02:25 And it's assigning that as cursor, okay?
02:29 So when it yields cursor, whatever is yielded
02:32 by this generator is assigned to cursor, okay?
02:37 So that way we're able to use this cursor here
02:39 that's generated by this try statement.
02:44 We're able to use it here and so it's going
02:46 to do cursor.execute and run our SQLite query.
02:52 And then once everything in this with statement is complete,
02:58 we move back up here into this,
03:01 into our generator, and we finish it off.
03:05 It's just finally, okay?
03:06 So this finally is dependent on
03:08 this yield coming back, okay?
03:11 So this returns a cursor, this yields a cursor
03:14 but this here, this function is generated
03:17 doesn't complete until whatever was
03:20 using this yielded cursor completes, okay?
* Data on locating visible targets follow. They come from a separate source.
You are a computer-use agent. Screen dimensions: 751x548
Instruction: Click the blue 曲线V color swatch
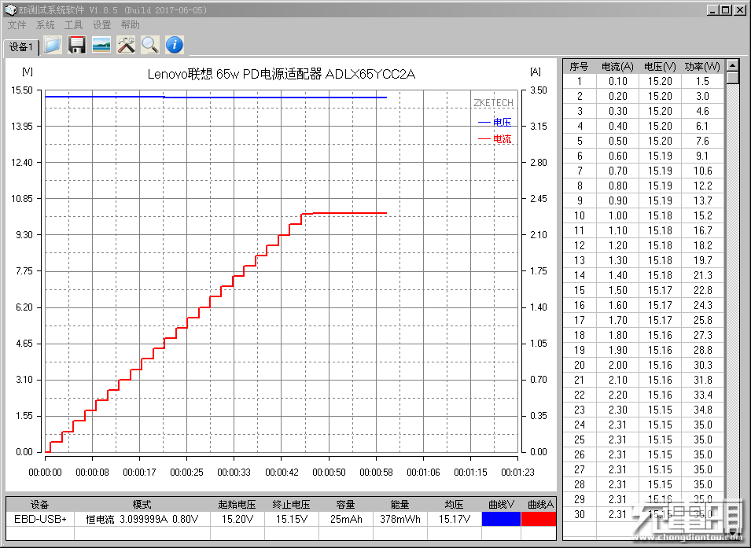coord(501,519)
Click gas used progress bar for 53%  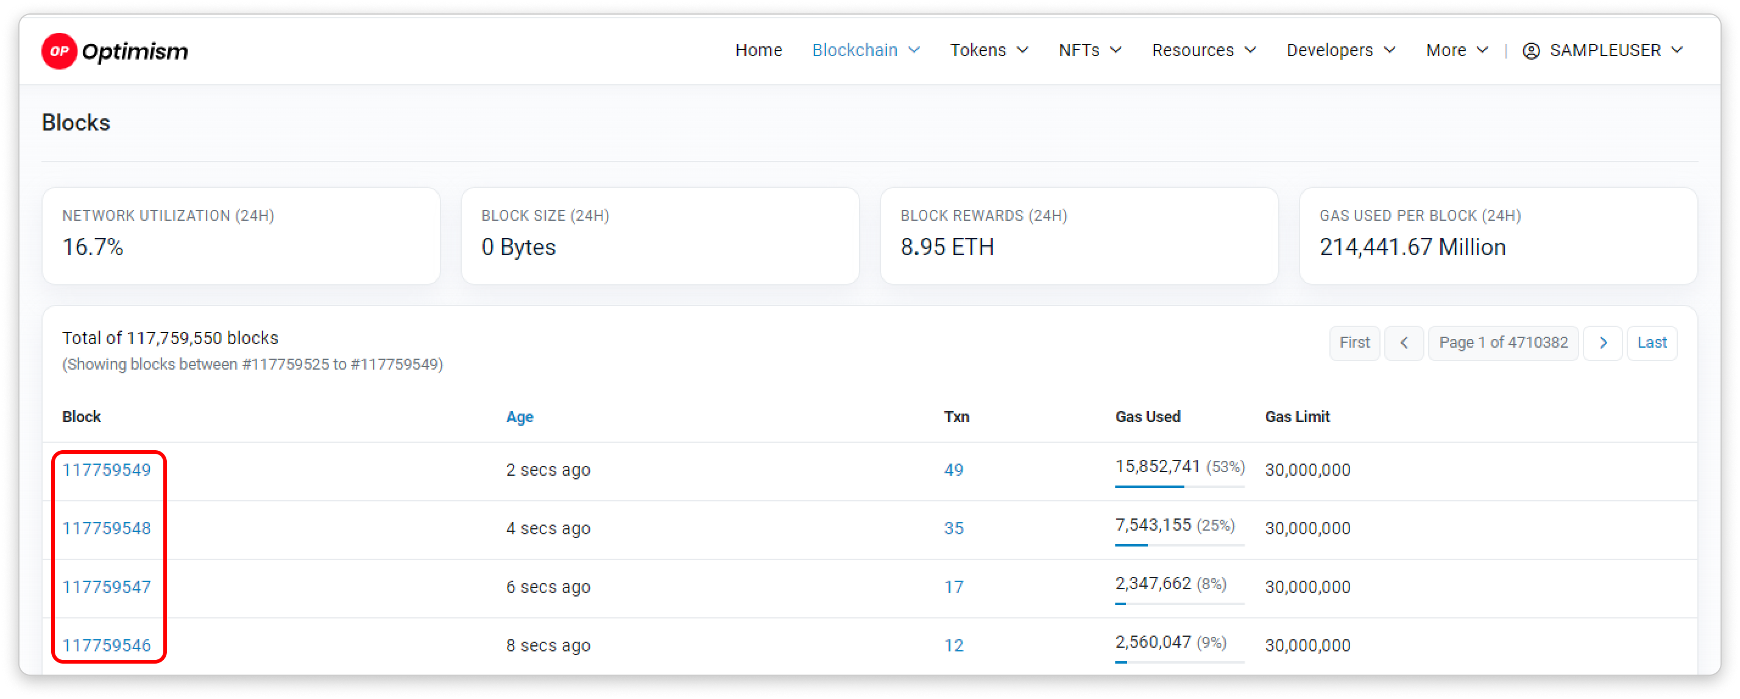coord(1179,486)
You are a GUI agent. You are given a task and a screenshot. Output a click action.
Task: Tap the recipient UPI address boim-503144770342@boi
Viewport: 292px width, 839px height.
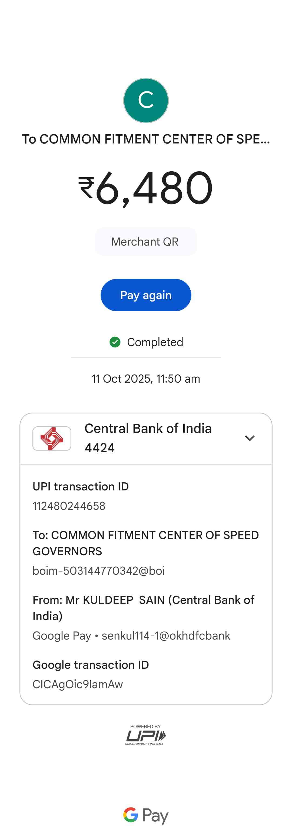(x=98, y=571)
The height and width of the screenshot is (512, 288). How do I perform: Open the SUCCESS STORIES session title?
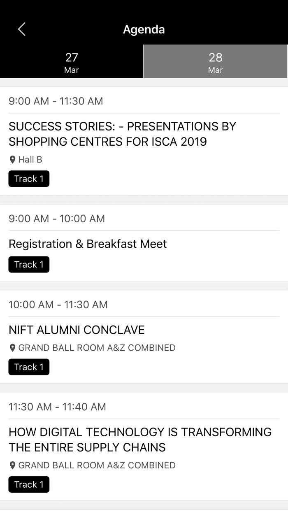coord(122,134)
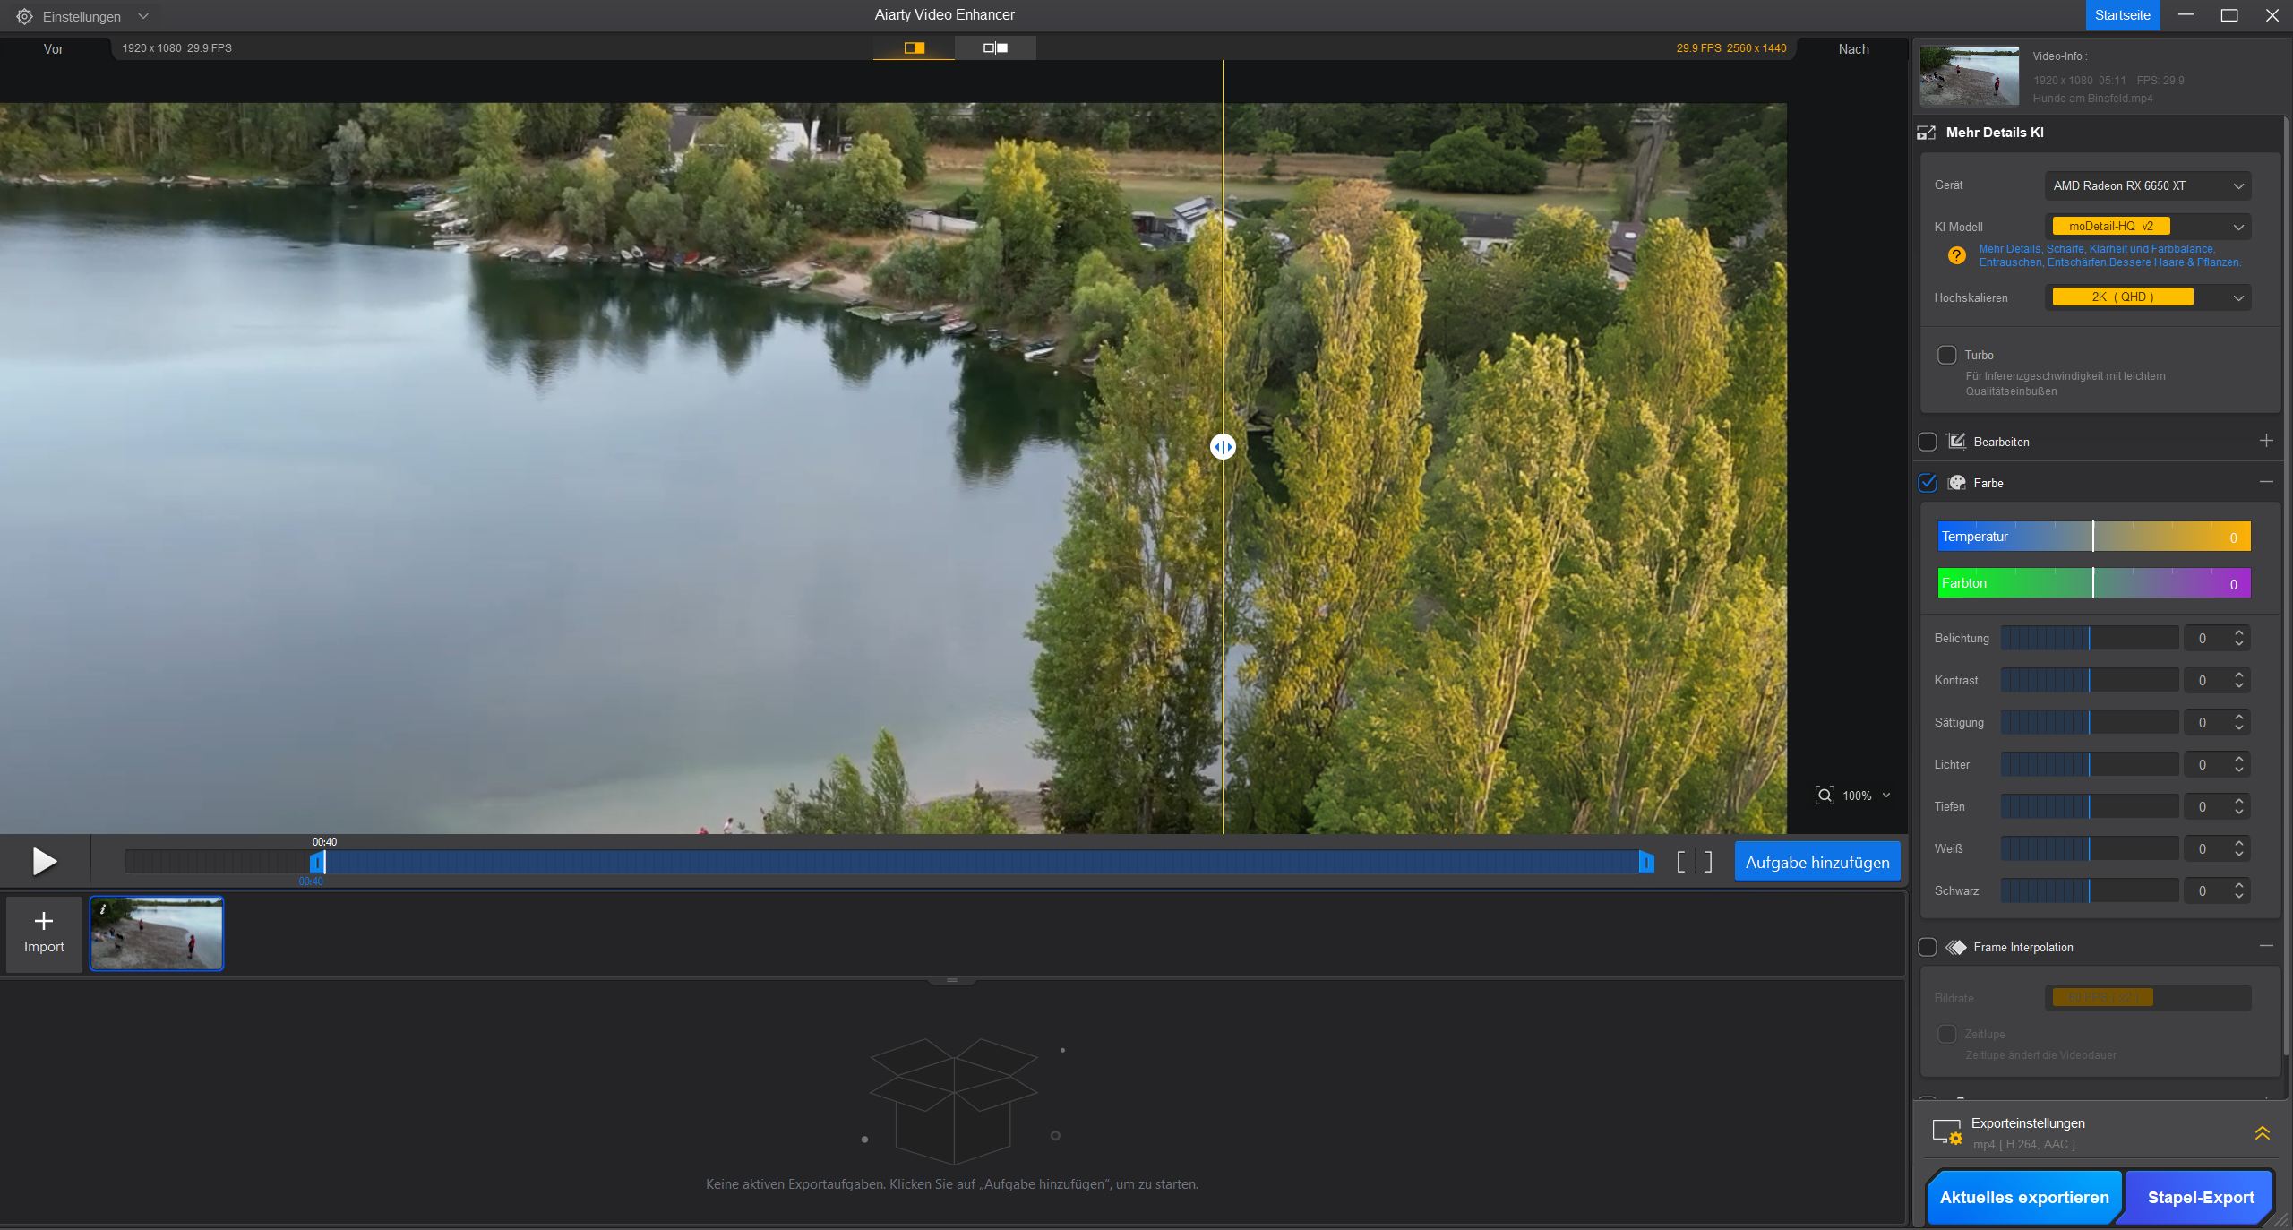Screen dimensions: 2293x1230
Task: Set trim start bracket marker
Action: [1680, 862]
03:25 So, yielded cursor into here.
03:27 Into this with statement.
03:29 This with statement uses the SQL.
03:32 Runs this quick for loop with this list
03:34 to create it and then once it's closed off,
03:39 we go back here.
03:41 We commit the change and then we close it.
03:44 And now you can see, we don't need to have
03:46 this specific code, the connection,
03:48 the cursor, the commit or the close.
03:51 We don't have to have that in every single function
03:55 that calls or that needs to talk to our database.
03:58 All we really want from this
04:01 database call, is the cursor.
04:04 This cursor is what's important
04:06 and that's what will change from function to function.
04:09 So by putting all of the unnecessary duplicate code
04:14 into its' own function up here,
04:16 we're being more Pythonic
04:18 and we're going to then only return
04:21 what we need and the yield what we need
04:23 to the functions that need to talk to the database.
04:26 Okay, so that's a quick, quick overview
04:29 of how we're using a generator
04:31 in this specific code base,
04:33 in this app to talk to our SQLite3 database.